» Brano fornito:
----

Si chiamava Vivian Maier e il suo nome era totalmente sconosciuto al mondo della fotografia. Di mestiere faceva la bambinaia per le famiglie benestanti di New York e Chicago sino dai primi anni Cinquanta e, per oltre mezzo secolo, ha fotografato la vita nelle strade delle città in cui ha vissuto senza mai far conoscere il proprio lavoro. Mai una mostra, mai una pubblicazione.
Ci ha lasciato un archivio sterminato, con più di 150.000 negativi, una miriade di pellicole non sviluppate, stampe, film in super 8 o 16 millimetri, registrazioni, appunti e altri documenti di vario genere che la tata “francese” (la madre era originaria delle Alpi provenzali) accumulava nelle stanze in cui si trovava a vivere, custodendo tutto con grande gelosia.
La mostra al MAN di Nuoro, a cura di Anne Morin, realizzata in collaborazione con diChroma Photography, sarà la prima di Vivian Maier ospitata da un’Istituzione pubblica italiana. L’apertura è prevista per il 10 luglio e la mostra resterà a Nuoro sino al 18 Ottobre. Partendo dai materiali raccolti da John Maloof, il progetto espositivo fornisce una visione d’insieme dell’attività di Vivian Maier ponendo l’accento su elementi chiave della sua poetica, come l’ossessione per la documentazione e l’accumulo, fondamentali per la costruzione di un corretto profilo artistico, oltre che biografico. Insieme a 120 fotografie tra le più importanti dell’archivio di Maloof, catturate tra i primi anni Cinquanta e la fine dei Sessanta, la mostra presenta anche una serie di dieci filmati in super 8 e una selezione di immagini a colori realizzate a partire dalla metà degli anni Sessanta.

----

» Righe di dati:
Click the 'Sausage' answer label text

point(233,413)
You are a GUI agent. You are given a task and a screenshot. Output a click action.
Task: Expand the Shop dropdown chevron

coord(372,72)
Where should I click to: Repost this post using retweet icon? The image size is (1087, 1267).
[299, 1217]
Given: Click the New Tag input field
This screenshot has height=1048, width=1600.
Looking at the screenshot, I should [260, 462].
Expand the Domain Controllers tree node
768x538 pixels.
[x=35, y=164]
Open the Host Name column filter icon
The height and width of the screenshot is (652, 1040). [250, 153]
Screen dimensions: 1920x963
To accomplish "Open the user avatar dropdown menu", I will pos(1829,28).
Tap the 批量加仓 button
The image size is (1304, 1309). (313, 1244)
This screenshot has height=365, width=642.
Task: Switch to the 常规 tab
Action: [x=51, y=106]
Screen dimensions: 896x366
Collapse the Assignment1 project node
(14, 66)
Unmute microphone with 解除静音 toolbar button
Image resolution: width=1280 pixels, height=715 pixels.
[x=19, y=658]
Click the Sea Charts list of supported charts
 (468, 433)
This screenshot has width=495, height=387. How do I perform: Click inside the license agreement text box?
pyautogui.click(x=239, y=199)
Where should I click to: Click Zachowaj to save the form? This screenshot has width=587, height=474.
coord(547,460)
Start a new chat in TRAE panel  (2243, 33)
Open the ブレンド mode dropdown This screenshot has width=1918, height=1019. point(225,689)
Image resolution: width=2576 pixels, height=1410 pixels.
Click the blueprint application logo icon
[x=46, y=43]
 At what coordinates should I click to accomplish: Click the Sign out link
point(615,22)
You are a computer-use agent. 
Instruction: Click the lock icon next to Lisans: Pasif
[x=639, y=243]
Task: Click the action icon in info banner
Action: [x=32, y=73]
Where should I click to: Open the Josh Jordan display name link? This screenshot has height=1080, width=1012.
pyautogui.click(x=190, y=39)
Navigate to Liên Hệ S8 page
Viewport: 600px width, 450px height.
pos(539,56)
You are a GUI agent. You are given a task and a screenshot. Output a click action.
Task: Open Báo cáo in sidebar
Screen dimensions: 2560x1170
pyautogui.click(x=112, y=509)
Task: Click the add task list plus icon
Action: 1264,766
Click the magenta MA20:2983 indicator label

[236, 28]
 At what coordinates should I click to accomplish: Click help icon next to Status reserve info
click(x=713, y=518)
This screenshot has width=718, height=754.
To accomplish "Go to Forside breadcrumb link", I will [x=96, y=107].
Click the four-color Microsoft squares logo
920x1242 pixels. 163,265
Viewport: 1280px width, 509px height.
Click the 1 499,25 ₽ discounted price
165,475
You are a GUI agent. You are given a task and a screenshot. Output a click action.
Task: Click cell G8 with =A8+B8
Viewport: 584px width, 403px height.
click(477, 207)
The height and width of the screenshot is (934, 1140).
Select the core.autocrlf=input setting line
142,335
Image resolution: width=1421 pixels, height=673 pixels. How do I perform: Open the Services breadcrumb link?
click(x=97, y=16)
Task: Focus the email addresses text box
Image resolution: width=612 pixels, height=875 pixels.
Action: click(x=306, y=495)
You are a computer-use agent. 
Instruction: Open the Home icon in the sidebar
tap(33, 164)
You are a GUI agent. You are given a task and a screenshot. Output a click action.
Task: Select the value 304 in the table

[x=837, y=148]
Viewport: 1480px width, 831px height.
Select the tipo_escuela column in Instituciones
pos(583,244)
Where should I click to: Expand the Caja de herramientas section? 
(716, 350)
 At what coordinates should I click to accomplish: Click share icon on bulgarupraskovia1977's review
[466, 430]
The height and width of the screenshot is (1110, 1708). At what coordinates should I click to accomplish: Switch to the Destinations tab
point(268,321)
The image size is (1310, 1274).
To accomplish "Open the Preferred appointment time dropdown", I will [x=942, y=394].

----

» Obiettivo 1:
Secondo il brano fornito, quanti negativi contiene l'archivio lasciato da Vivian Maier?
» Obiettivo 2:
Trascrivi dal brano fornito il passo che inizia con "Ci ha lasciato" e finisce con "con grande gelosia.", senza cambiare nulla.

» Risultato atteso 1:
Più di 150.000 negativi.

» Risultato atteso 2:
Ci ha lasciato un archivio sterminato, con più di 150.000 negativi, una miriade di pellicole non sviluppate, stampe, film in super 8 o 16 millimetri, registrazioni, appunti e altri documenti di vario genere che la tata “francese” (la madre era originaria delle Alpi provenzali) accumulava nelle stanze in cui si trovava a vivere, custodendo tutto con grande gelosia.